Consumer price gains in Japan remained little more than zero in June while household spending dropped, challenging the central bank’s effort to spur inflation.
Consumer prices excluding fresh food rose 0.1 percent from a year earlier, fractionally better than economists estimated. The same measure for Tokyo showed a 0.1 percent decline.
While BOJ Gov. Haruhiko Kuroda is making little progress toward his 2 percent target, the Bank of Japan is highlighting an alternative measure that strips out cheaper oil and shows bigger price gains. JPMorgan Chase & Co. and Barclays PLC are among economists estimating a second-quarter contraction that could sap momentum in inflation that Kuroda predicts will pick up later this year.

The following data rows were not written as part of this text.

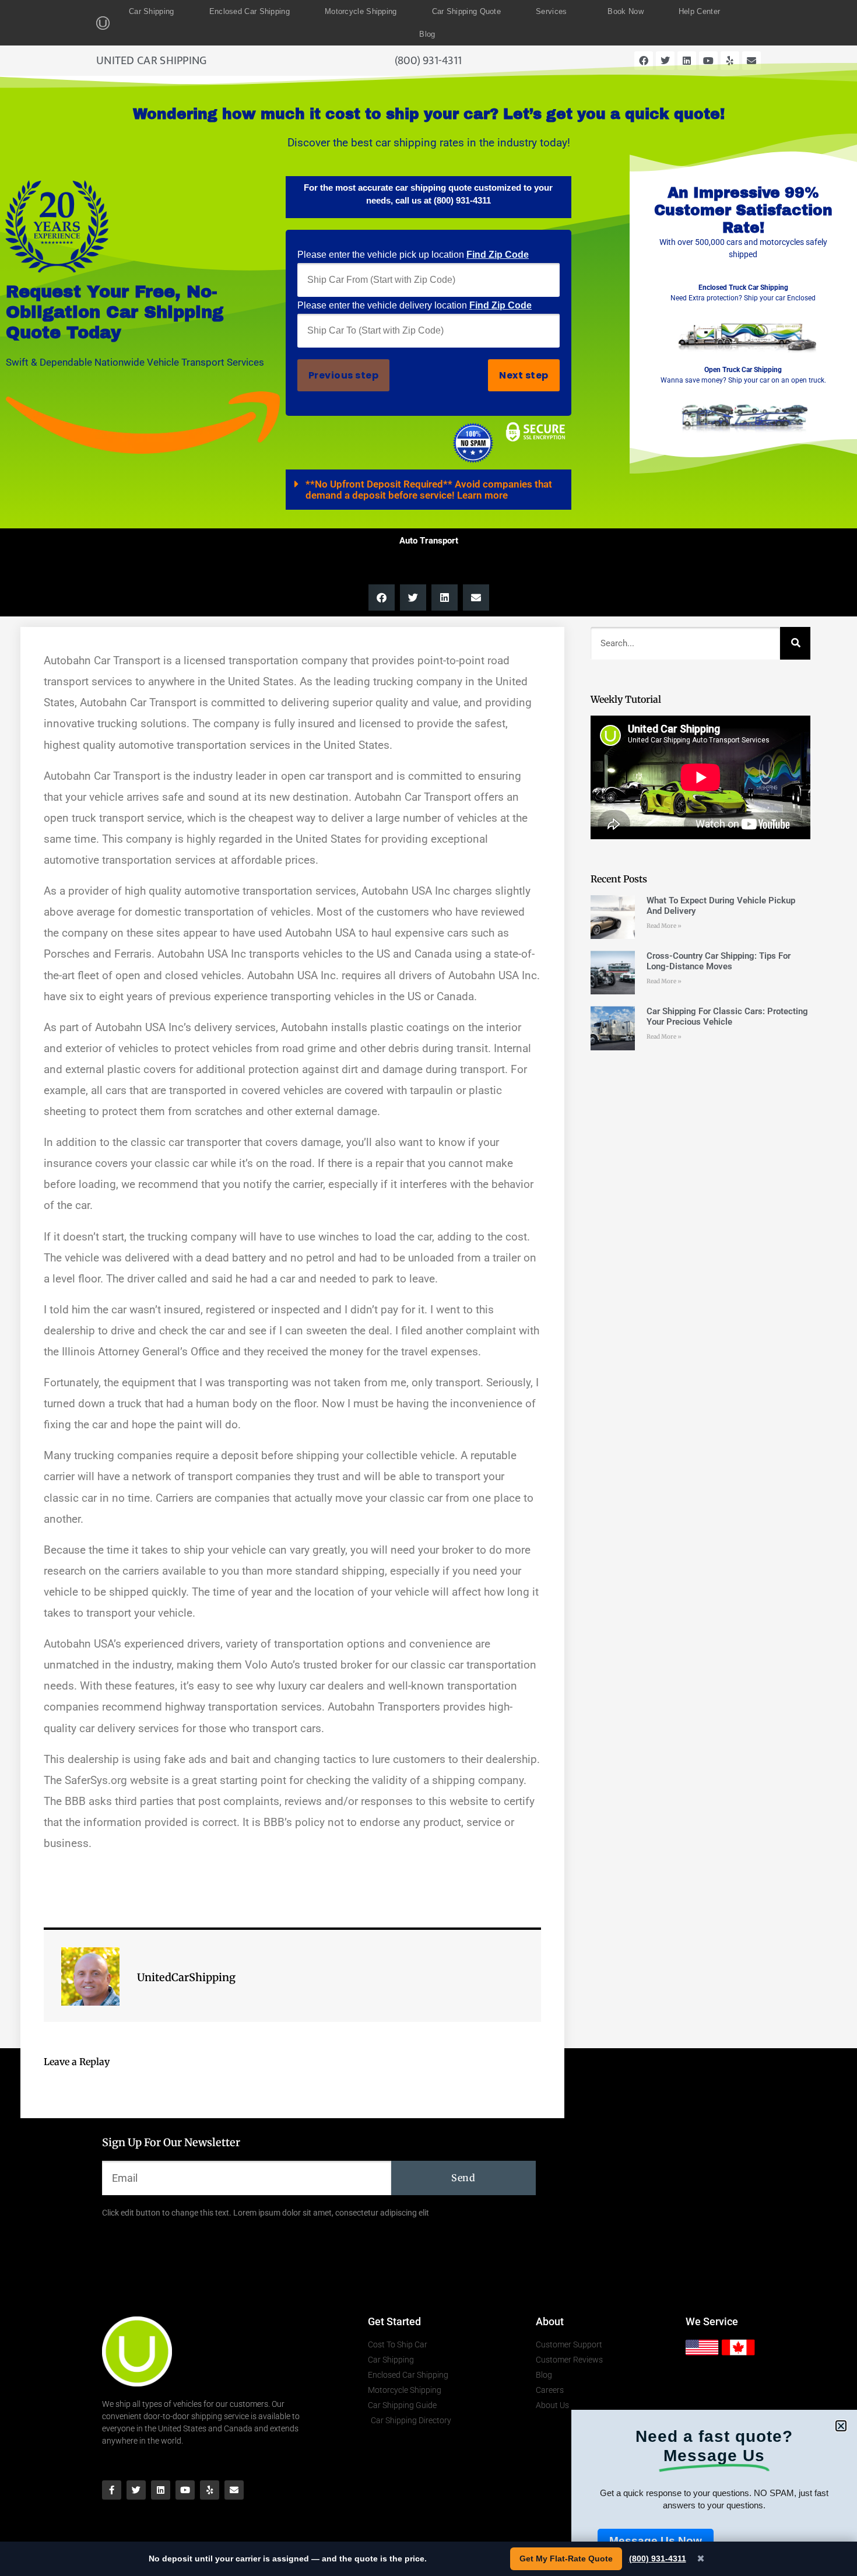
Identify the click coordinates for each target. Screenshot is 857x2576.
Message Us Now (655, 2541)
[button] (841, 2425)
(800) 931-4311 (657, 2558)
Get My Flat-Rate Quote (566, 2558)
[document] (428, 1288)
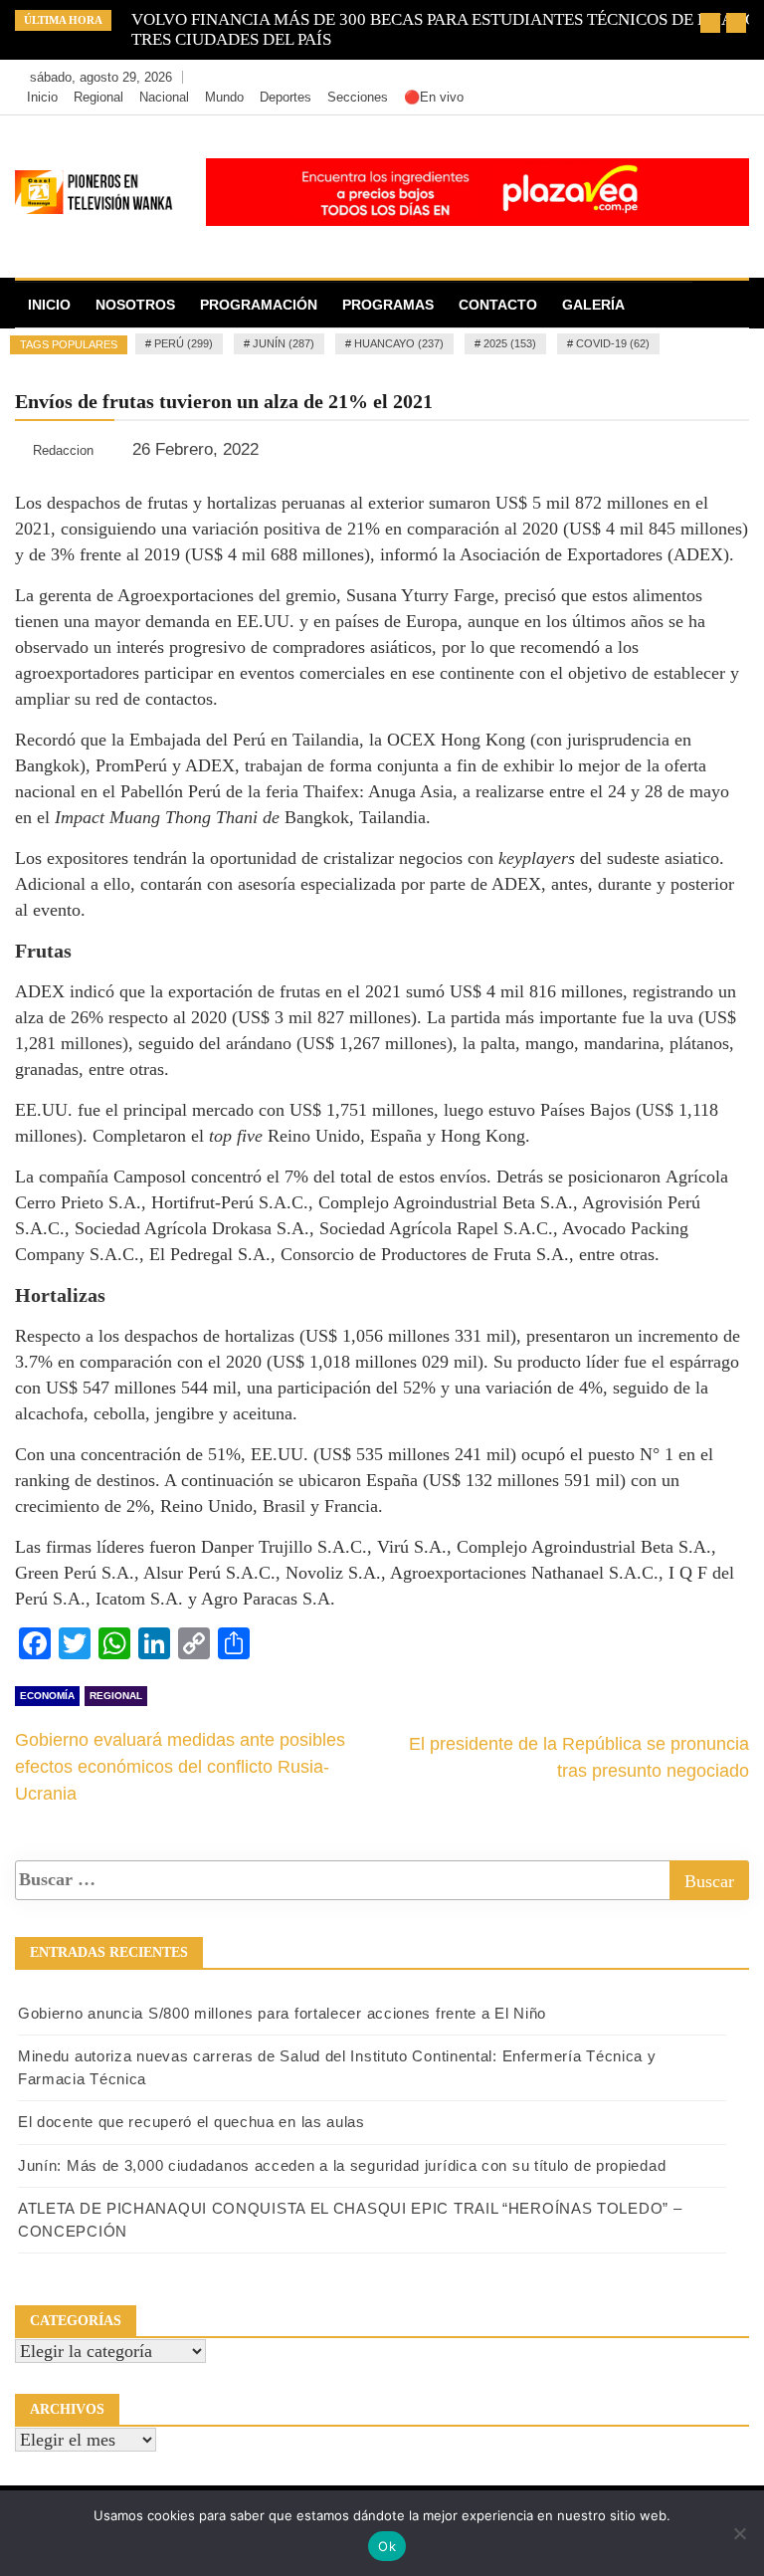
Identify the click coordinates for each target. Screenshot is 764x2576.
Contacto (498, 305)
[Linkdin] (728, 78)
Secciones (357, 97)
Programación (258, 305)
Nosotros (135, 305)
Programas (388, 305)
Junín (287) (283, 343)
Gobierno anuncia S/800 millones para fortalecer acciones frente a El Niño (282, 2013)
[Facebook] (641, 78)
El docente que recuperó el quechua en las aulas (191, 2121)
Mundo (224, 97)
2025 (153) (509, 343)
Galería (593, 305)
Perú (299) (183, 343)
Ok (387, 2546)
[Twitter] (671, 78)
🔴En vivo (434, 97)
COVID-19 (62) (613, 343)
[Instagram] (700, 78)
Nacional (164, 97)
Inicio (42, 97)
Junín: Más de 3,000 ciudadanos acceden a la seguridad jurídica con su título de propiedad (342, 2165)
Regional (98, 97)
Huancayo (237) (399, 343)
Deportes (285, 97)
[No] (739, 2533)
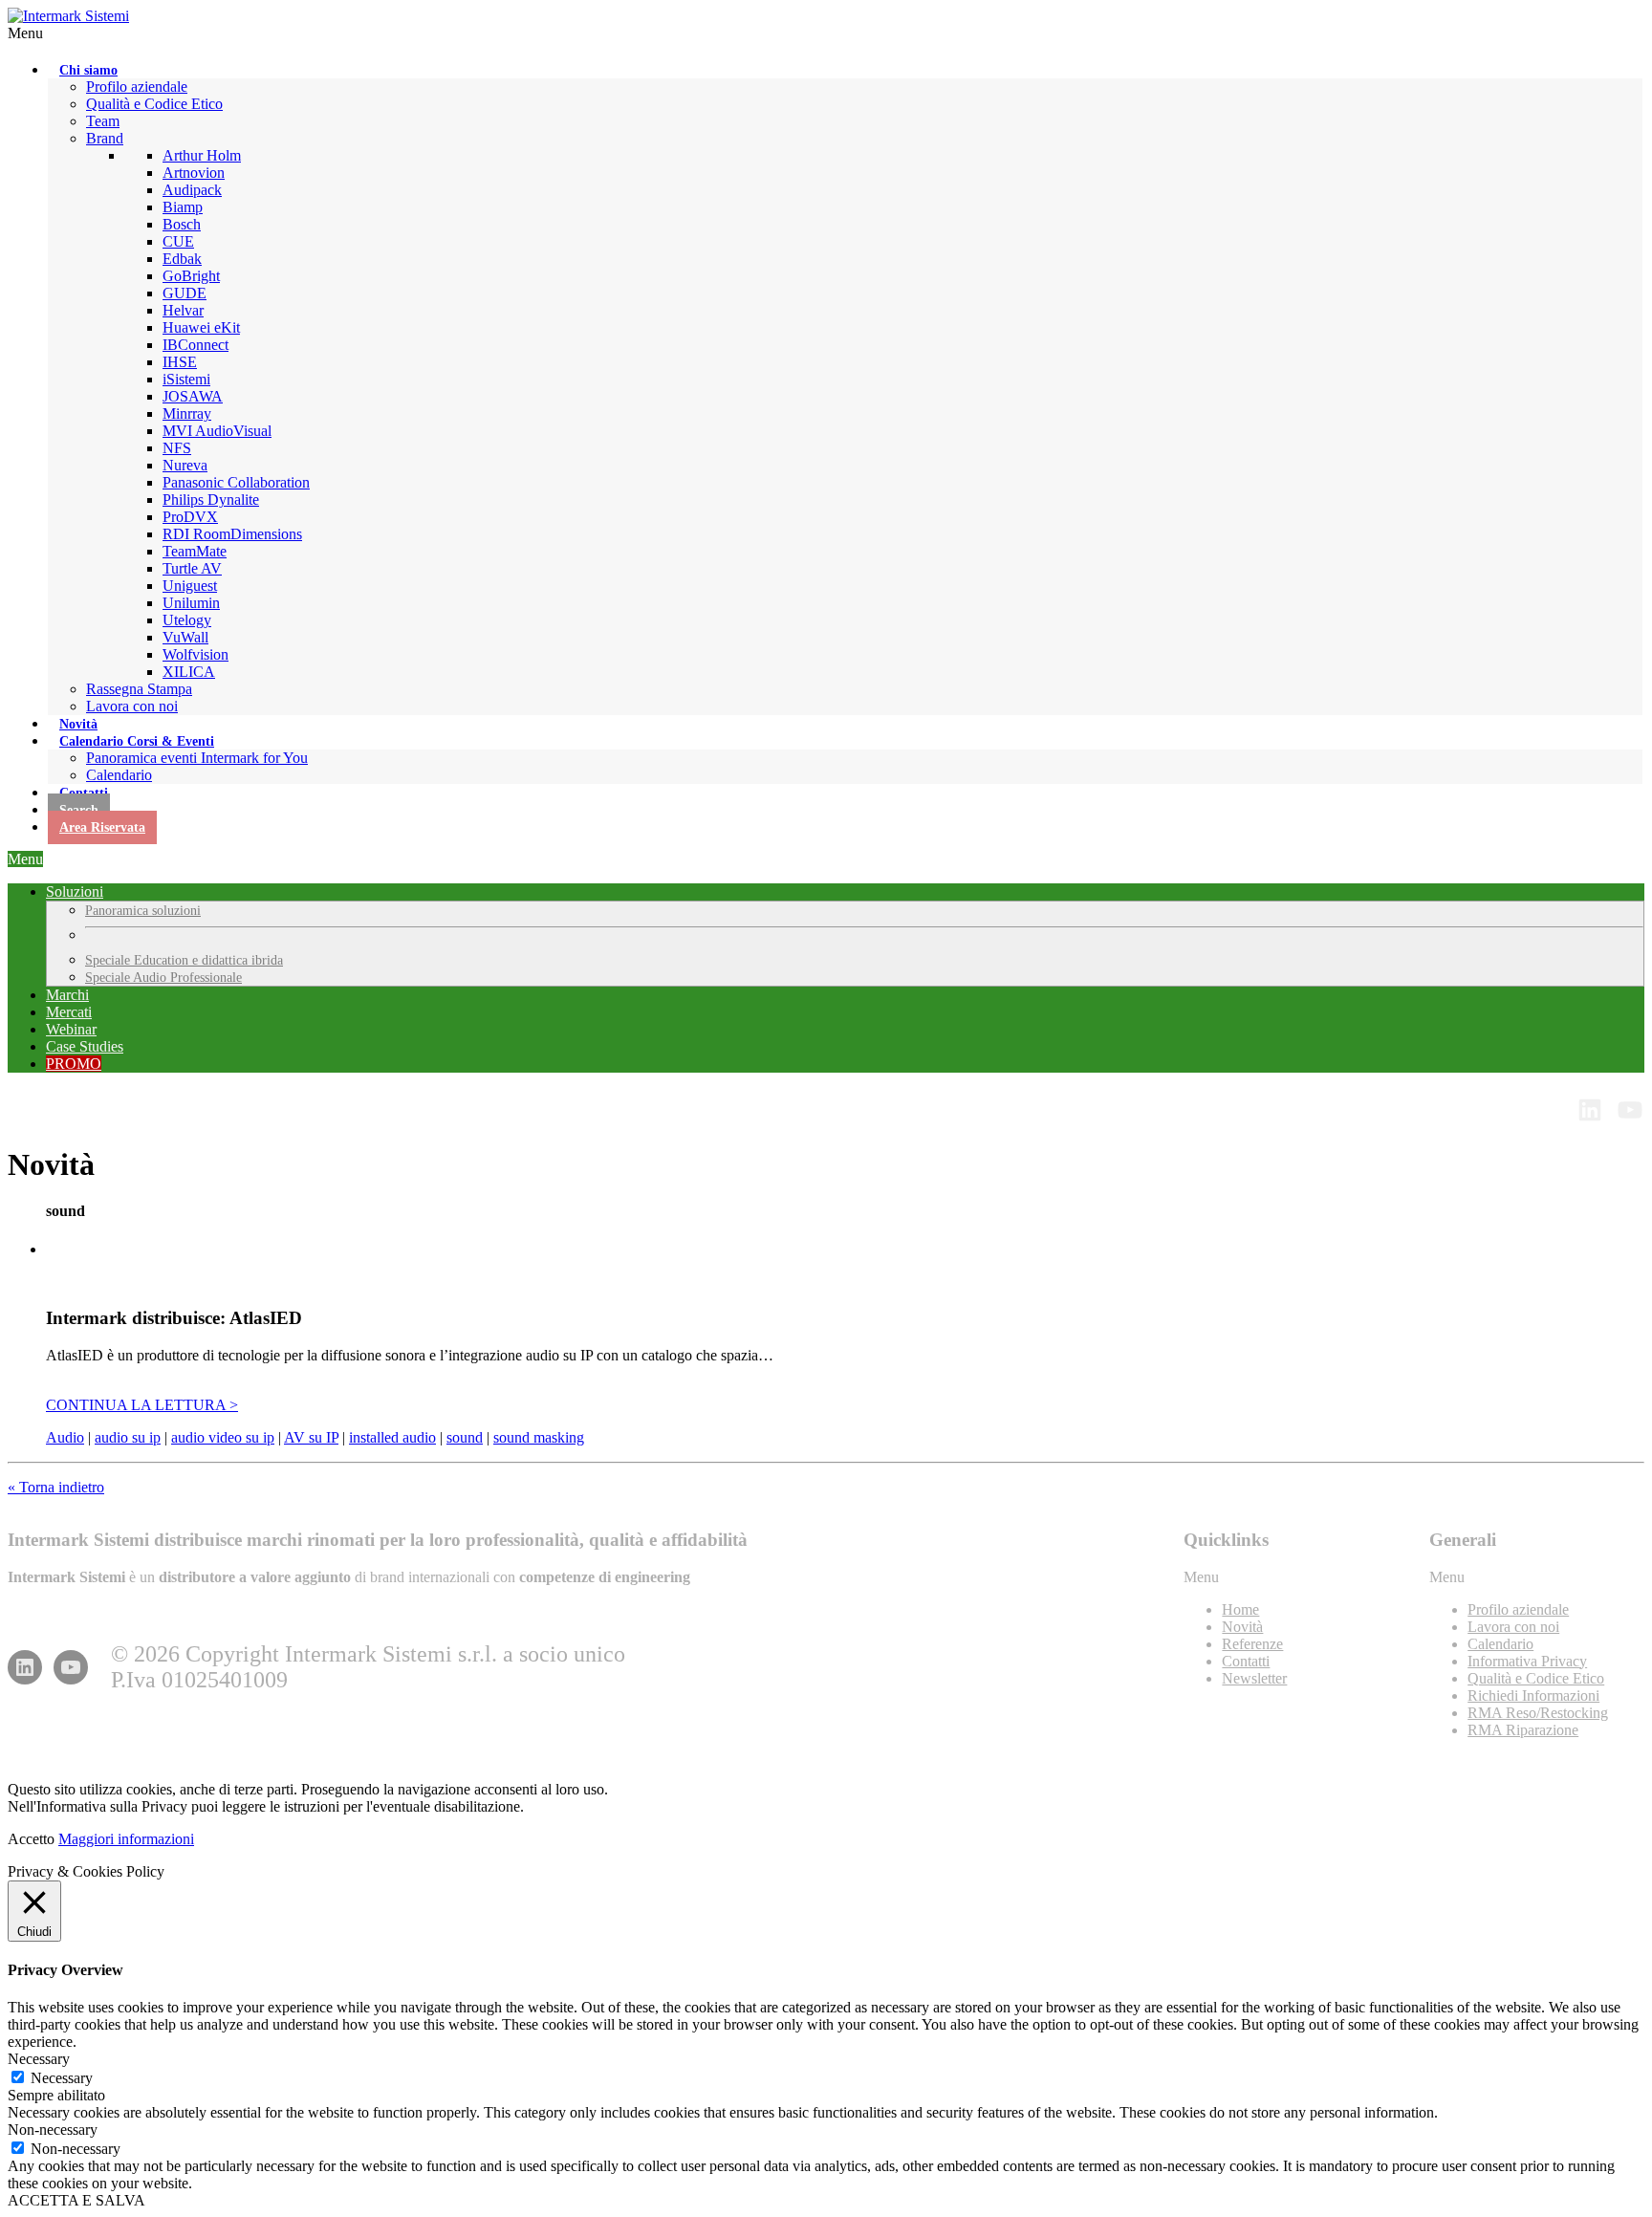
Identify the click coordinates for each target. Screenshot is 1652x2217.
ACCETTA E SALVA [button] (76, 2200)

“I can’t see when the BOJ will be able reach the 2 percent inflation target at all,” Yasunari Ueno, chief market economist at Mizuho Securities Co., said before the data came out. “It appears to be a matter of time before the BOJ adds monetary stimulus.”
Oil has tumbled more than 50 percent from last year’s high, squelching early progress that the BOJ made with unprecedented monetary stimulus in reflating the economy. Consumer prices excluding food and energy increased just 0.6 percent in June from a year earlier.
Household spending, which dropped in 14 of the past 15 months, fell 2 percent in June from a year earlier. Retail sales data released earlier in the week showed a 0.8 percent drop from May while industrial production provided a bright spot, rebounding more than expected.
The drag on inflation from oil prices is likely to peak in the July-September period, Deputy Gov. Hiroshi Nakaso said earlier this week, predicting inflation will pick up quickly from autumn.
Nakaso said he would pay attention to an alternative gauge of consumer prices that excludes fresh food and energy that the BOJ presented for the first time in a monthly report for July. Inflation by that measure was 0.7 percent in May versus 0.1 percent for its main gauge, which excludes fresh food only.
“An increasing number of firms seem to be able to pass increased costs,” Nakaso said. “Upward price revisions have been more widespread, which is something that has not been observed in recent years.”
Lotte Co. has boosted the price of its chocolate product for the first time in 41 years. Pokka Sapporo Food & Beverage Ltd. said on July 13 that it will raise prices of five lemon juice products by 10 percent.
The yen’s 25 percent drop against the dollar since Kuroda introduced an unprecedented asset-purchase plan in April 2013 has pushed up costs of imported raw materials and products. Kuroda forecasts inflation will accelerate as the economy faces increasing supply constraints, wages gain and consumers and companies act on expectations that living costs will rise. He’s said inflation will reach the 2 percent target around the six months through September 2016.
There isn’t enough momentum in Japan’s economy to drive up inflation, said Yoshiki Shinke, an economist at Dai-ichi Life Research. He sees a contraction as deep as 2.5 percent last quarter, driven by weaker exports and consumer spending.
Most economists see the BOJ failing to reach its goal in its time frame, with 22 of 35 in a Bloomberg survey this month forecasting that the bank will eventually bolster stimulus.
Kuroda said on July 15 he had no plans to change monetary policy for now, after the BOJ trimmed its inflation forecast to 0.7 percent from 0.8 percent for the year through March 2016.